Tempos perigosos aproximam-se (em 10 pontos)

1 - Não se sabe como e quem terá atentado contra o ex-espião Skripal. Percebe-se que a May queira entreter o povo face às dificuldades que surgirão do Brexit mas não se entende o interesse da Rússia em criar um caso Skripal e que elementos podem comprovar a sua intervenção;

2 - Na Síria, onde os rebeldes jihadistas estão derrotados, que benefício teria Assad em usar armas químicas atraindo assim, contra si, a animosidade do Trump e seus acólitos? E os russos que o apoiam que ganham com isso e porque teriam permitido a Assad, seu protegido, usar as tais armas?

3 – E, antes de prosseguir, recordo que em 2003, um grupo de imbecis se reuniu nas Lajes e avançou para uma guerra que desmantelou o Iraque, tendo como argumento umas armas de destruição massiva que Saddam teria; o que se confirmou ser falso. Hitler também envergou fardas polacas a uns pobres diabos, para justificar o início da II Guerra;

4 – O pré-rei saudita, o MbS está atolado no Yemen, há anos mas isso não incomoda os ocidentais. Afinal, os hutis, são zaiditas, um género de xiismo e; isso causa grave urticária aos EUA porque logo lhes ocorre a humilhação que os iranianos lhes causaram em 1979;

O referido pré-rei bloqueou o Qatar, com o apoio de alguns sheiks da região e isso afinal aproximou o Qatar do seu inimigo iraniano que, aliás, é parceiro do Qatar na exploração de um enorme jazigo de gás no Golfo. Esse bloqueio também irritou a Turquia que dispôs tropas no Qatar… ao lado de uma base americana… Entretanto, o pré-rei simpaticamente vai comprar armamento escolhido no catálogo apresentado por Trump;

5 - No Iraque, o governo emana da maioria xiita, o ISIS foi derrotado, a questão curda está adiada e há boas relações com o Irão, esquecida a guerra de 1980/88 encomendada pelos ressabiados EUA ao então amigo, Saddam;

6 – No Afeganistão, 40% do território é controlado pelos talibans que frequentemente procedem a sangrentos atentados em Cabul e, mesmo no santuário onde está o governo e a embaixada dos EUA. O brilhante Trump experimentou ali a “mãe de todas as bombas”, não se sabe para quê e, entretanto, mandou para o país mais um milhares de soldados;

7 - A evidente vitória estratégica da aliança Rússia-Irão-Turquia no Médio Oriente resulta em parte do modo imperial e desastrado como os EUA e seus satélites ingleses e franceses têm atuado nos últimos anos na região, acabando por não controlar o Iraque, atolados no Afeganistão, com a Síria e Assad a ganhar a guerra civil.
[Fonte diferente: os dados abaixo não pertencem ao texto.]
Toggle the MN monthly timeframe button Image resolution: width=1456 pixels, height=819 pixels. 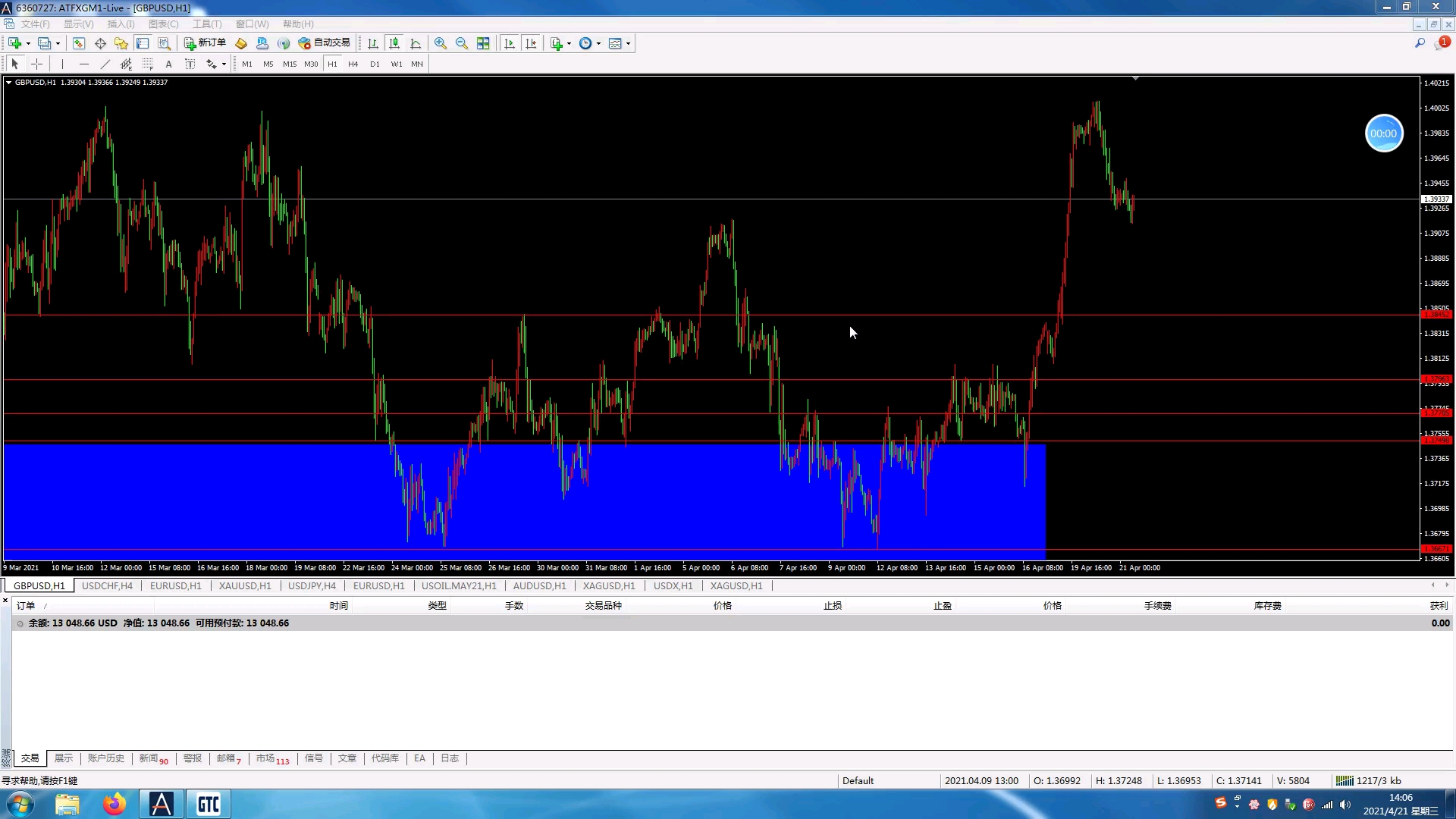pyautogui.click(x=417, y=64)
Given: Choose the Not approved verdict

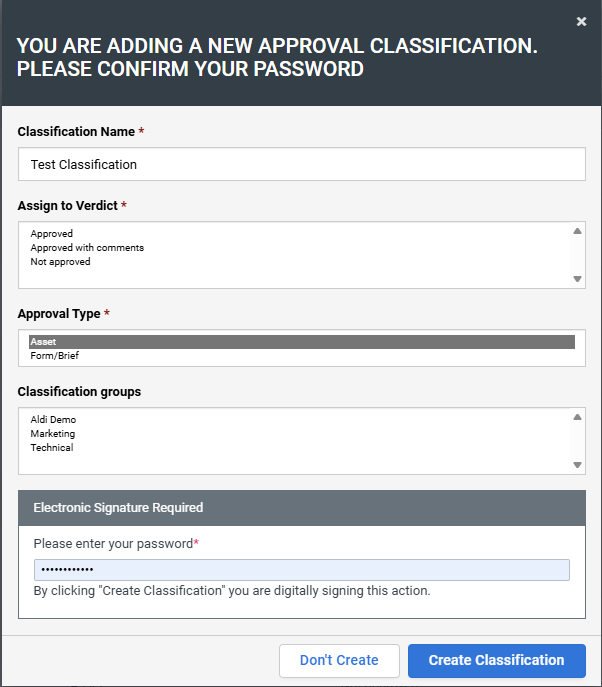Looking at the screenshot, I should 60,262.
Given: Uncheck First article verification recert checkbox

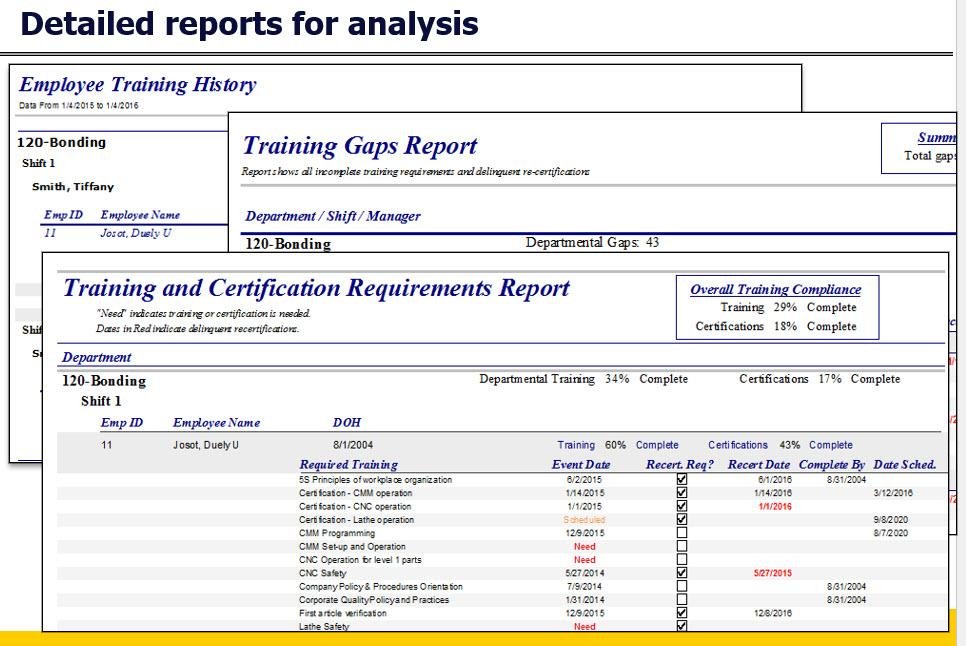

Resta-lhes a amizade dos sauditas e da entidade genocida israelita;

8 – A ideia de estabelecer um corredor energético do Golfo até ao Mediterrâneo consolida aquela aliança estratégica, eleva o papel da Turquia e do Irão na região e é sentido como uma ameaça para o quartel ocidental instalado em território palestiniano, tal como para a Arábia Saudita;

9 – A Turquia cada vez mais afastada da UE, entendeu que tem mais a ganhar se se incluir num bloco euro-asiático liderado pela China e pela Rússia, em crescimento económico e onde está mais de metade da população do planeta. E assim, ao comprar aviões de guerra à Rússia, incompatíveis com os sistemas made in USA, vai continuar na NATO? E que futuro para a base dos EUA– com armas nucleares - em Incirlik?

10 – A Síria é, portanto, um ponto onde os EUA e os acólitos europeus pretendem sabotar o projeto euro-asiático conhecido como Rota da Seda, constituído por infraestruturas de transporte ferroviário, rodoviário e marítimo que deixam isolado apenas o continente americano.

A Europa tem duas opções. Uma, é encaixar-se nesse projeto como um parceiro maior; a outra, cinge-se à situação de península asiática, decadente e sob protetorado dos EUA. A Alemanha entende isso muito bem e estabelece relações e oleodutos, vindos da Rússia ou da Ásia, via Turquia enquanto, as antigas potências coloniais – Grã-Bretanha e França – continuam a olhar para o Atlântico, numa lógica de Guerra Fria.